He got a sweet gift of gab, he got a harmonious tongue
He knows every song of love that ever has been sung
Good intentions can be evil
Both hands can be full of grease
You know that sometimes Satan comes as a man of peace.
The questions that maybe arising might be: “if entertainers know about the harm they produce then why is the material created;” or “why are viewers consuming entertainment that will lead to suffering?” A person of religious descent may say it’s because there are many lost without a structure of morale that they abide by. This assumption is wrong seeing how 89% of the earth’s human population practices a religion. Practices that are a solution to this problem popular culture faces were created thousands of years before the discovery of the 512 lines of resolution that first projected television or the electromagnetic spectrum that radio-waves travel; not to mention that these teachings became in practice centuries before the birth of Christ (BCE).
Over twenty-four hundred years ago, at the age of twenty-nine Siddhartha Gautama was disheartened with the life he lived and the perceptions he possessed. Gautama was on a quest and in a six year span he practiced meditation under many enlightened teachers. After Gautama’s studying ventures he applied what he learned through deep meditation under a fig tree that’s known as The Bodhi Tree. After twenty-four hours this man felt understanding and he became the Buddha that is referred to within the Buddhist religion today.

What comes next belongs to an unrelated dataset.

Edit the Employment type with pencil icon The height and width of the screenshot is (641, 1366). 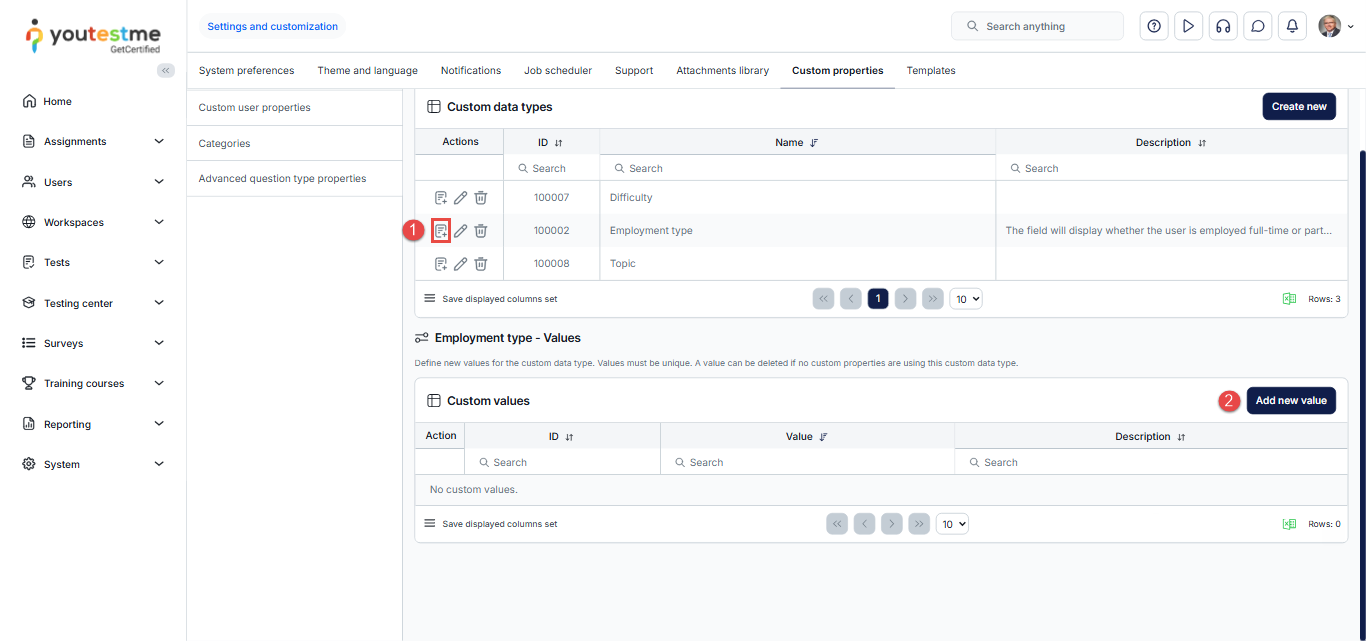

The Buddha didn’t intend for Buddhism to be a religion but a practice for people of all religious backgrounds to use and attain understanding. Nyogen Senzaki was a Buddhist scholar and teacher during the turn of the twentieth century in San Francisco, California. In his literary work “On Zen Meditation” Senzaki declares “Buddhism removes heavy and unnecessary burdens from the shoulders of its followers instead of imbuing them with passions and desires of the Spiritual World, as many traditions do” (Senzaki (1936) p.13). Thich Nhat Hanh and other contemporary Buddhist monks describe practicing mindfulness and meditation similarly to constructing a raft out of raw material on a river bed. Every thought that rushes through our mind has the ability to become one of many fibers that create this raft while a thought that isn’t analyzed and put aside can turn into a wave of the violent current. We must cross this river because it symbolizes the past, present and future.

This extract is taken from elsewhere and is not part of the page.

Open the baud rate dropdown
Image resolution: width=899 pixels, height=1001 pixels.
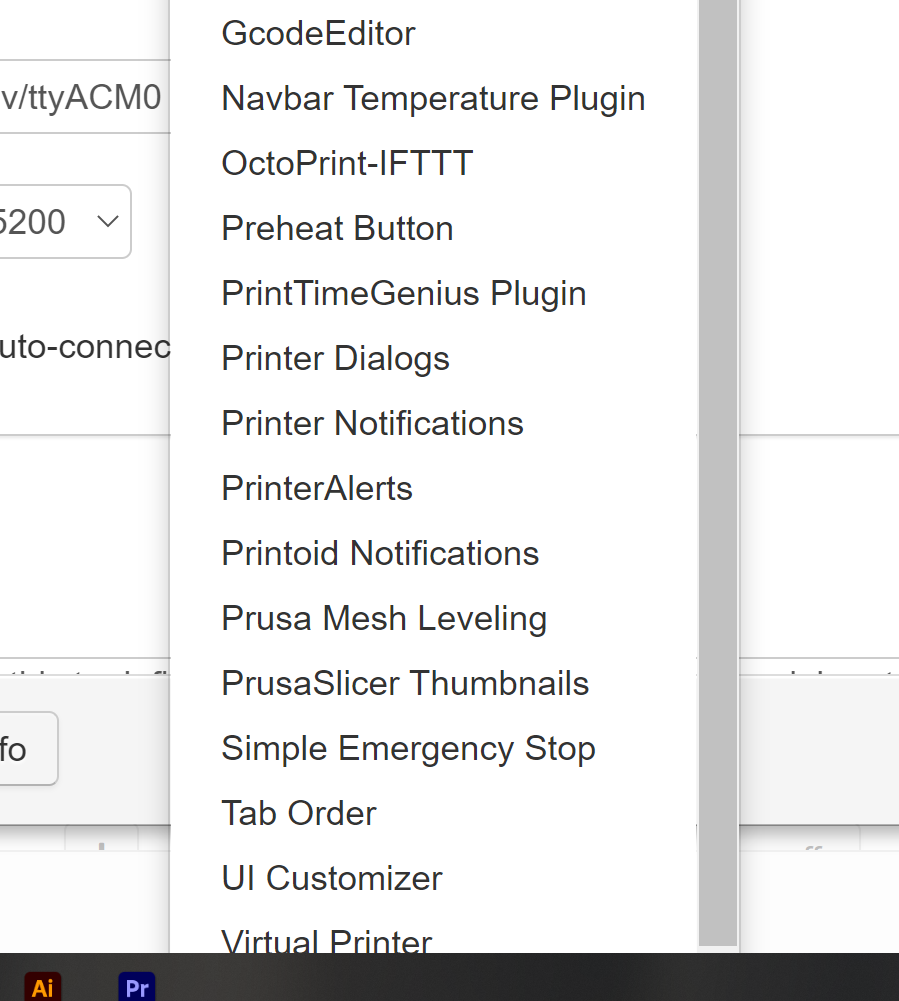[x=60, y=222]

During every moment of life we process thoughts consciously and subconsciously. Everything we view with our five senses (hearing, sight, touch, smell and taste) generates thoughts; this verifies an interconnection we possess with all “things.” Television influences our minds with the average American viewing over twenty-eight hours a week. Not to mention, by the time an American child completes elementary school they have viewed over eight thousand televised murders with 78% of the country believing that violent acts are influenced by television (Herr, N. (2007). Television & Health). Now, a person just learning these facts may appear bewildered but will they break the addiction?
Television’s effects to our culture are very serious but there are practices we can use as crutches similarly to an alcoholic attending an Alcoholic’s Anonymous meeting except without forcing a super-being on the practitioner. There are various teachings that the mind can learn and practice to eventually see how each teaching is part of the others as the other teachings create a specific lesson. The Noble Eightfold Path is possible for the viewing public sphere’s audience to achieve during any viewing of mediums. The first path is right view which is the ability to maintain the mind in a neutral and accepting form. These violent images that children see automatically alter their mind and viewpoints but a simple solution to this is changing the substance that the children are viewing.
Ron Kauffman is a strong advocate and member of Turn-Off Your TV. Kauffman states in the following how violence on television can distort a developing mind: “Children exposed to large doses of violent programming will give them violent heroes to imitate (and it doesn't matter if the TV character was justified to use violence). It will also show children that violence is the right way to handle conflicts and may also whet their appetite for viewing more violence” (Kauffman. (2004) Filling Their Minds With Death: TV Violence and Children). I’ve heard many people exclaim “it’s the only thing on” when justifying what they’re watching but really there is much more than what really meets the television-sheltered eye.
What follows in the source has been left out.